GDC09: OnLive - usługa, która pogrzebie PC i konsole?

GDC09: OnLive - usługa, która pogrzebie PC i konsole?24.03.2009 17:00
marcindmjqtx

OnLive zapowiada się co najmniej rewolucyjnie. W założeniach usługa ma umożliwić uruchomienie nawet najbardziej wymagającej gry na praktycznie każdym komputerze. Jedyny warunek to posiadanie odpowiednio szybkiego łącza internetowego. Cały myk w OnLive polega na tym, że obliczeniami skomplikowanej grafiki, fizyki, generowaniem dźwięki, nie zajmuje się komputer lokalny. Robią to maszyny OnLive - gracz przesyła jedynie informacje, które płyną z kontrolera (pada, myszki, klawiatury). Czy możemy już pożegnać komputery i konsole?

Oczywiście pierwsze pytanie, jakie się pojawia dotyczy lagów, czyli opóźnień, które moga się pojawić "na drodze" do komputera gracza. Twórcy OnLive twierdzą, że ich technologia umożliwia przesyłanie materiału wideo (bo tak naprawdę, to właśnie swego rodzaju filmik jest przesyłany do użytkownika) z opóźnieniem na poziomie 1 milisekundy. Samo przetwarzanie danych ma również zająć taki sam czas. Jakość materiału jest zależna od prędkości łącza. Do grania w rozdzielczości SD wystarczy połączenie na poziomie 1,5 Mbit. Z kolei, aby w pełni cieszyć się z jakości HD, potrzebne łącze 5 Mbit.
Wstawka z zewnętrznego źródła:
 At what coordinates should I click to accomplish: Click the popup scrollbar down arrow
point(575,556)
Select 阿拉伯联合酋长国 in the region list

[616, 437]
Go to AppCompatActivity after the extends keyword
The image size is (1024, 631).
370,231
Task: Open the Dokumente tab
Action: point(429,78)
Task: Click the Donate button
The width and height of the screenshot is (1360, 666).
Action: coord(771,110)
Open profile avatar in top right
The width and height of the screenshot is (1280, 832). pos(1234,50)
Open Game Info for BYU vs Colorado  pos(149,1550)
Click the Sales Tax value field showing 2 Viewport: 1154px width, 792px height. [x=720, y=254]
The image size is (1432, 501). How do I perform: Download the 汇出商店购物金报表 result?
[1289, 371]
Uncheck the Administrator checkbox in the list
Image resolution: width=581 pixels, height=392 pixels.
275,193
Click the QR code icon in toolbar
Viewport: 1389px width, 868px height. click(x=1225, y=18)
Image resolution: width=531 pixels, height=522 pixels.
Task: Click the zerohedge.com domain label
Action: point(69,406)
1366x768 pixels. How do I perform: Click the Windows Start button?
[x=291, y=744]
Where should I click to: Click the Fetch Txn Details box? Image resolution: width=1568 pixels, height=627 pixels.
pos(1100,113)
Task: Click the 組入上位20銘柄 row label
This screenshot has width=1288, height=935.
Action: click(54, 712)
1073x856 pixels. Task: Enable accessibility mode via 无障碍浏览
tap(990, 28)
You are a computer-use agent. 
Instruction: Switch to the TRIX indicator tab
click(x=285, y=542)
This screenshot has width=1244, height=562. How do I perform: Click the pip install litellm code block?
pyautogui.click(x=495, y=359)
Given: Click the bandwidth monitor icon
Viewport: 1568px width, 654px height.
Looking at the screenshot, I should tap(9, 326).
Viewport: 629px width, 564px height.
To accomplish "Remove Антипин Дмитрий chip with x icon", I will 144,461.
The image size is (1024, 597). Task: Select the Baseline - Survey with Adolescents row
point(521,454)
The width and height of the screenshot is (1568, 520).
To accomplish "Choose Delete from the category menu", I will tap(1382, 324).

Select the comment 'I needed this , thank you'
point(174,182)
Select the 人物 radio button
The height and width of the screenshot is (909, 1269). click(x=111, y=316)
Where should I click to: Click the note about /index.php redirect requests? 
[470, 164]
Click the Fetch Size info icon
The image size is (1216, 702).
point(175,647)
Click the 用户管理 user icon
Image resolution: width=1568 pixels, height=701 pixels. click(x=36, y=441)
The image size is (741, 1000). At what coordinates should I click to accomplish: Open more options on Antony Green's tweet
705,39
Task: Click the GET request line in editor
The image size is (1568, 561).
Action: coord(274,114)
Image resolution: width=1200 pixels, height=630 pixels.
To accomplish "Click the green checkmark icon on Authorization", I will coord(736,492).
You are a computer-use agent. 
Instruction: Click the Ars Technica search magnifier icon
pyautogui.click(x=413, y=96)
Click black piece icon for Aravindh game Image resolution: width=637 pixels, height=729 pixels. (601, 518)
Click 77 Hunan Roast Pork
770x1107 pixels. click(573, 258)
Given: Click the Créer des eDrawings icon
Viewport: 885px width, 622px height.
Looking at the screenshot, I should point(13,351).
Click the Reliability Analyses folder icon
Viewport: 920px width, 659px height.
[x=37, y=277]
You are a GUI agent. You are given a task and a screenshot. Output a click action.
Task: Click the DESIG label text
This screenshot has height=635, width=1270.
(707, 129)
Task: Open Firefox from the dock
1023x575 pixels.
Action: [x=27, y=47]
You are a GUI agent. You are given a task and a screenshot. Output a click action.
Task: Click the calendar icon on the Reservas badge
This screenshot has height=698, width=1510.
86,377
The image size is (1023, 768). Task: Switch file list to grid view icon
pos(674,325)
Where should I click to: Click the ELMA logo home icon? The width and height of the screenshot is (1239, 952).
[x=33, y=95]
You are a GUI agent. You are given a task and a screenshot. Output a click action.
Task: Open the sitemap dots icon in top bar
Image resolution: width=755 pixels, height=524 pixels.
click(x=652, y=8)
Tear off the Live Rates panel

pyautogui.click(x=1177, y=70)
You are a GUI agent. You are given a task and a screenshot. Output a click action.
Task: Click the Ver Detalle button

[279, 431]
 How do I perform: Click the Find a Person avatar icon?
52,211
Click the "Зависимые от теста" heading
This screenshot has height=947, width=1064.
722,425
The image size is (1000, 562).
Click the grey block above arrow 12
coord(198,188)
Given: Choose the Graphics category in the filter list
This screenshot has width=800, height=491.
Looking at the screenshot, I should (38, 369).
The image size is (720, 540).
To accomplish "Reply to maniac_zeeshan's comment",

Zatem, przynajmniej w teorii, opóźnienie nie przeszkodzi w zabawie. Ale to nie wszystko. Co powiecie na brak instalacji gier albo momentalne uruchamianie dem? To wszystko brzmi naprawdę niewiarygodnie, a co najważniejsze - ponoć OnLive naprawdę działa w praktyce (w tej chwili odbywają się testy beta)! Usługa oczywiście nie utrzyma się bez wsparcia wydawców i deweloperów, ale już teraz widać duże zainteresowanie z ich strony. Swoje poparcie ogłosiły: EA, THQ, Codemasters, Ubisoft, Atari, Warner Bros., Take-Two, Epic Games i 2D Boy. I nic dziwnego, że już teraz pojawiło się tylu chętnych - tego typu usługa mogłaby kompletnie wyeliminować problem piractwa. Nie mówiąc też, o osobach oszukujących w grach. Aby dany tytuł był kompatybilny z OnLive odpowiednia modyfikacja kodu jest wymagana - SDK zostało już udostępnione. Usługa ma być sprzedawana podobnie do Xbox LIVE, czyli na zasadzie abonamentu. Nie zabraknie także w niej funkcji społecznościowych.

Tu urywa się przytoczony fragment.